If you’re just getting started it is very helpful to sit down with your team and establish all of your communication standards and norms. Which medium of communication are you going to use the most internally? How are you going to communicate externally? What tools are you going to use? This is a crucial first step to get you on your way. Let’s move on and discuss recruiting now.

Recruiting.  This important task is usually solved in several steps:

  • Building the process for recruiting: here it is necessary for participants to agree on the methodology, time limits, and responsibilities.
  • Establish the channels you will use to search for candidates.
  • Determining the truly important soft and hard skills that are core to the culture and success of the business
  • Creation of an SLA (Service Level Agreement) for recruitment by the decision-makers. For example, there may be criteria such as the number of closed vacancies, the rate of job closings, the cost of selection, the time of idle vacancies, the percentage of employees who passed the probation period, etc.
  • Creating reports to understand what is effective.

To put it in a few words, it is important to find out the needs of the organization and decide which candidates are the most desirable. In order to accomplish this, Swan decided to use a competency assessment – we created a competency model and agreed to select people based on our needs, as well as our corporate culture and values.

In addition to hard skills, we place a significant emphasis on soft skills such as:

    • Exceeding expectations of customers
    • Accepting and encouraging change
    • Being tolerant
    • Being honest in everything
    • Ready to share knowledge and experience
    • Being supportive at work and in life

While constructing the recruiting system, it is important to make it adaptive. Our on-boarding process includes elements that are the same for everyone entering the company.  There are also some elements that are specific to the position. At SWAN we establish a standard probationary period (three months), during this period you are partnered with a mentor.  The main thing is that everything should be transparent and clear.

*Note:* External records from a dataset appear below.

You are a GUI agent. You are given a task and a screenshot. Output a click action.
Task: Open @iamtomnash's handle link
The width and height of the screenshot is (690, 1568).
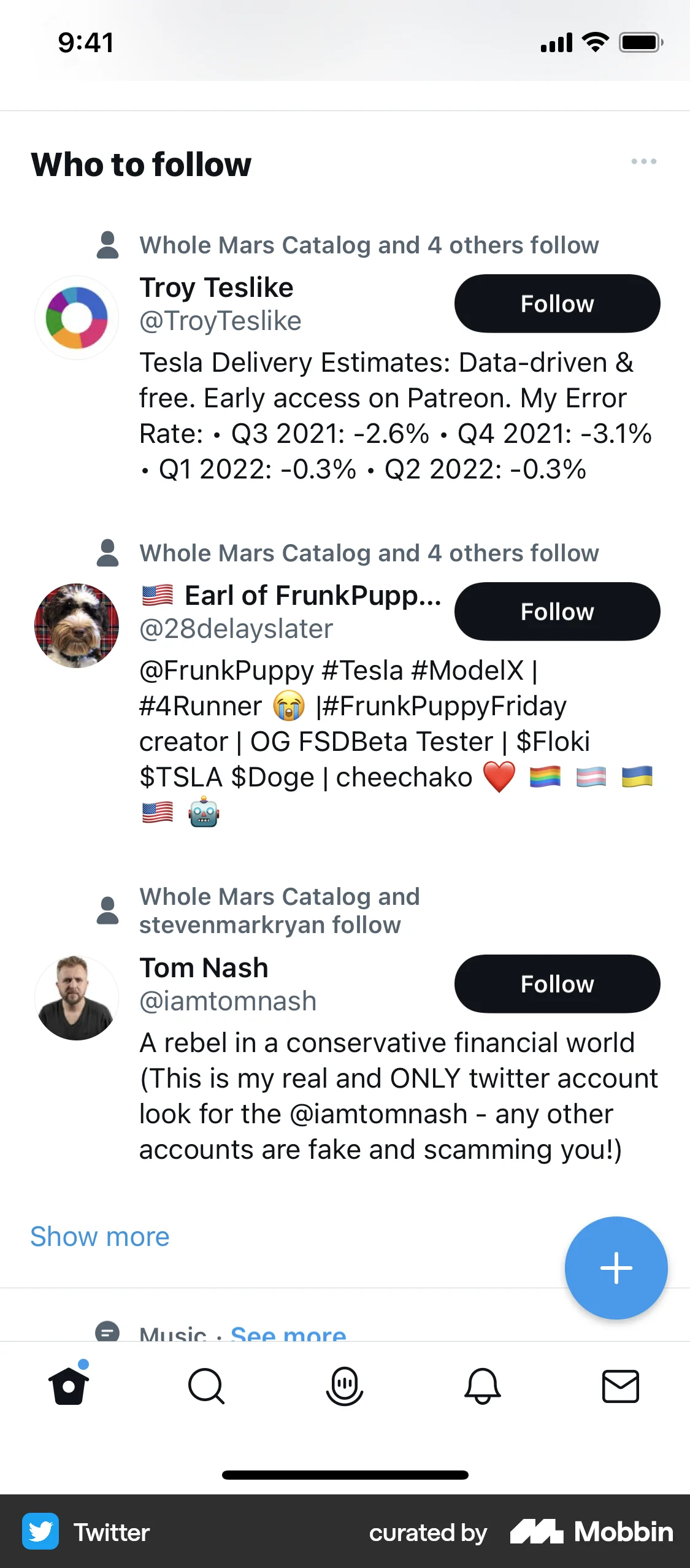[x=228, y=1001]

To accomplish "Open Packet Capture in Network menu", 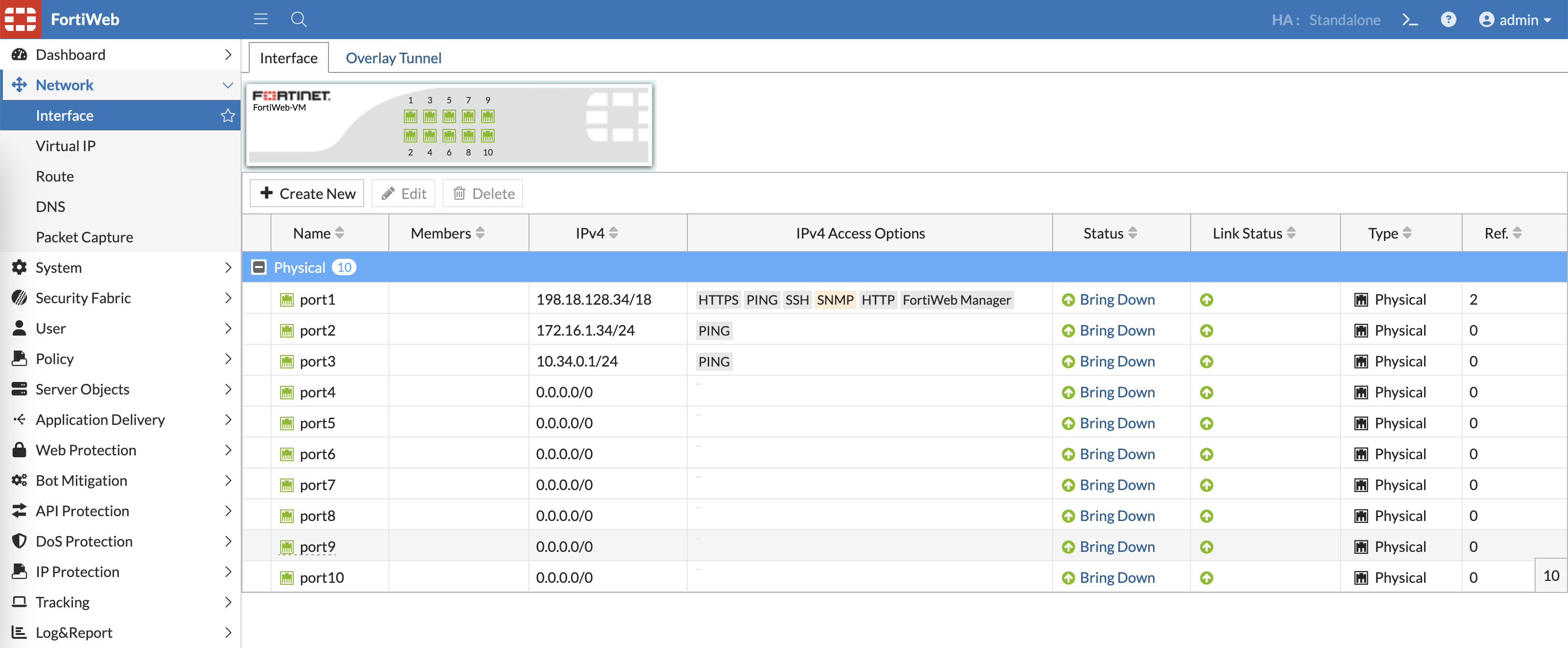I will 84,237.
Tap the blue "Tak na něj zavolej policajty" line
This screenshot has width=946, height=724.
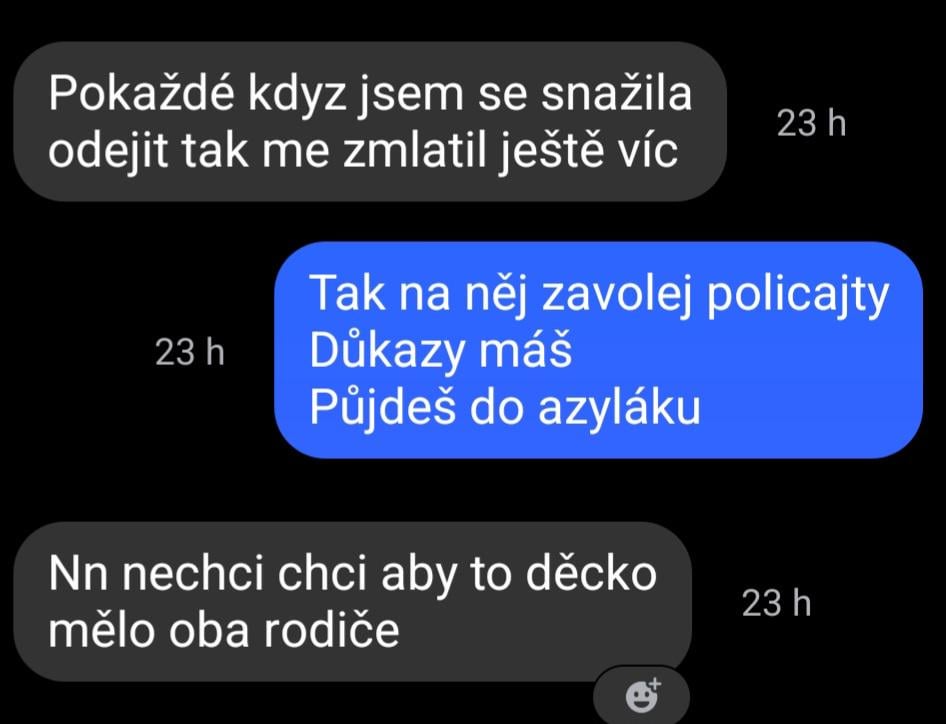point(599,294)
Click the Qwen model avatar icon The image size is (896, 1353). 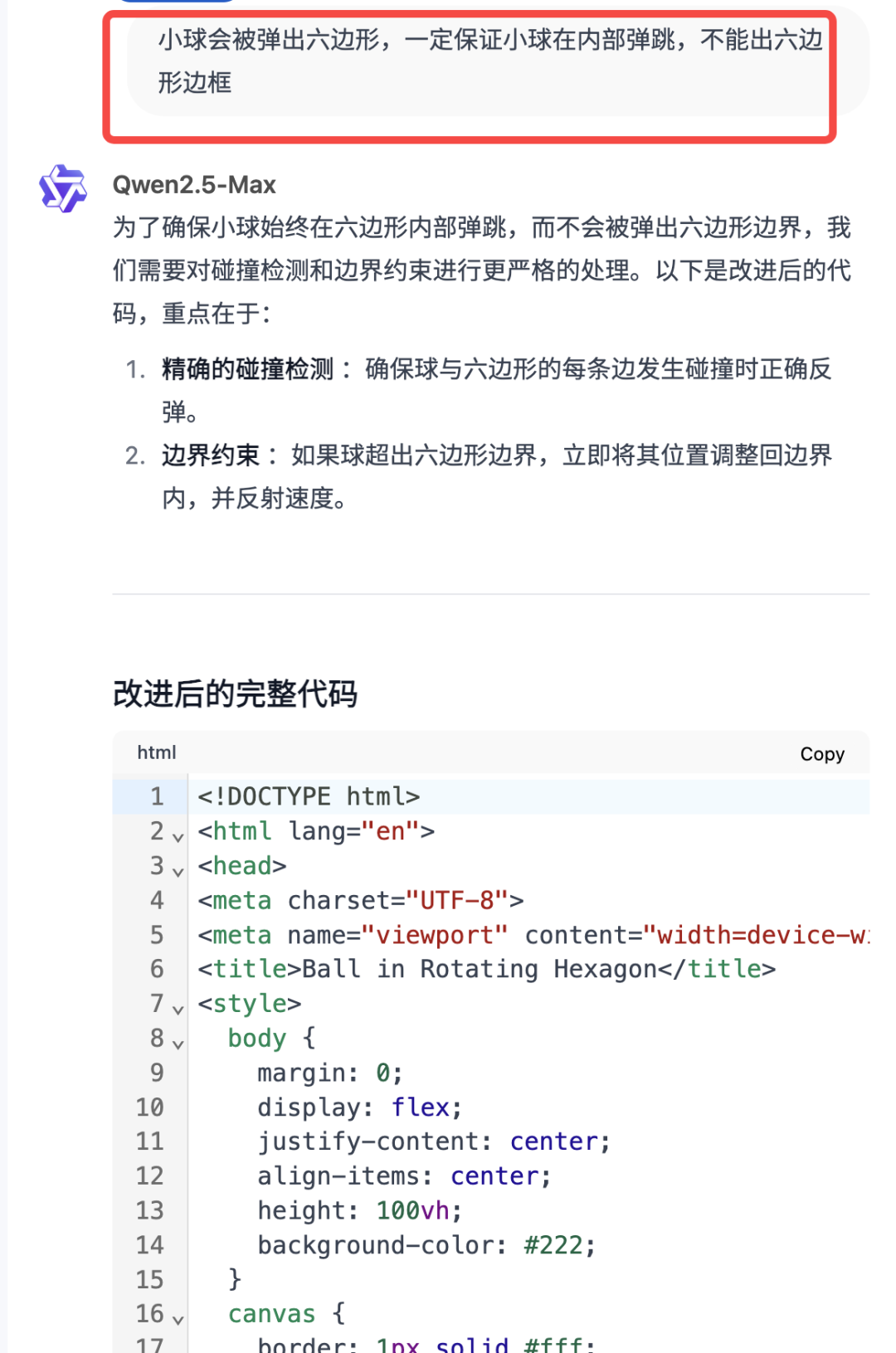(63, 188)
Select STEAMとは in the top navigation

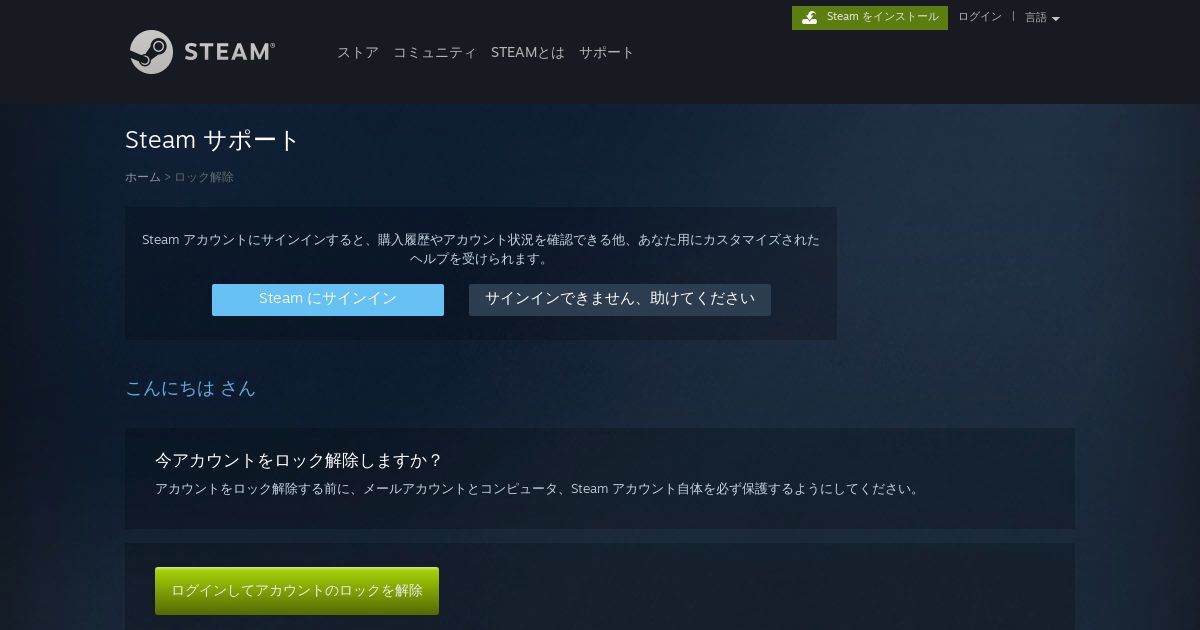point(527,52)
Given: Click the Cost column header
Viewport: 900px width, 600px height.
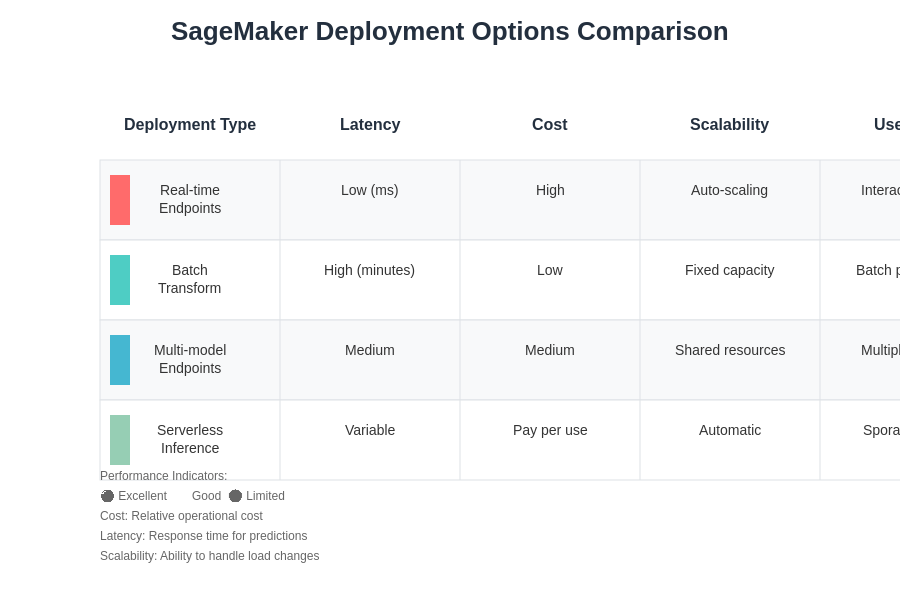Looking at the screenshot, I should pos(550,125).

To introduce newcomers to the corporate culture, we offer a lead-in course during the first few days  where we talk about our culture, rules, and customs. The employee must complete an adaptation form to demonstrate that they clearly understand their expectations and responsibilities. The mentors know that it is important for new employees to integrate, which is why we have them register on the corporate portal, take a course, and get to know the team right away.

It is necessary to establish HR communication with new employees so that people feel safe and have additional support. For example, in our company, we have meetings on a monthly basis with our HR. We do this to follow up, make sure things are going well, and help ensure that their needs are being met.

When building a system for training employees, it is important to determine the necessary competencies to create relevant training programs for the staff. The criteria for the success of the training must be agreed upon by the leaders. It is also necessary to create a culture of “knowledge sharing”. Training generally comprises about 60% of the total HR budget. Therefore, we believe it is important to build a culture in which it is common to share knowledge with colleagues. For example, if someone attends a training session, he then shares his knowledge with other members of the team.

A qualitative evaluation process can be hard to build, but is vitally important. The evaluation needs to be a thorough process that is grounded in reality. Here we should follow the next steps:

  • Determine the company’s evaluation methodology
  • Determine the frequency of evaluation as well as making sure the process is friendly and perceived as an opportunity, not a burden.
  • Work with the evaluation results. Define competencies and knowledge that require development, offer training programs. Otherwise, it makes no sense to assess an employee’s performance.

Hopefully, these ideas help you in creating HR processes. We here at Swan Software Solutions would love to hear your thoughts!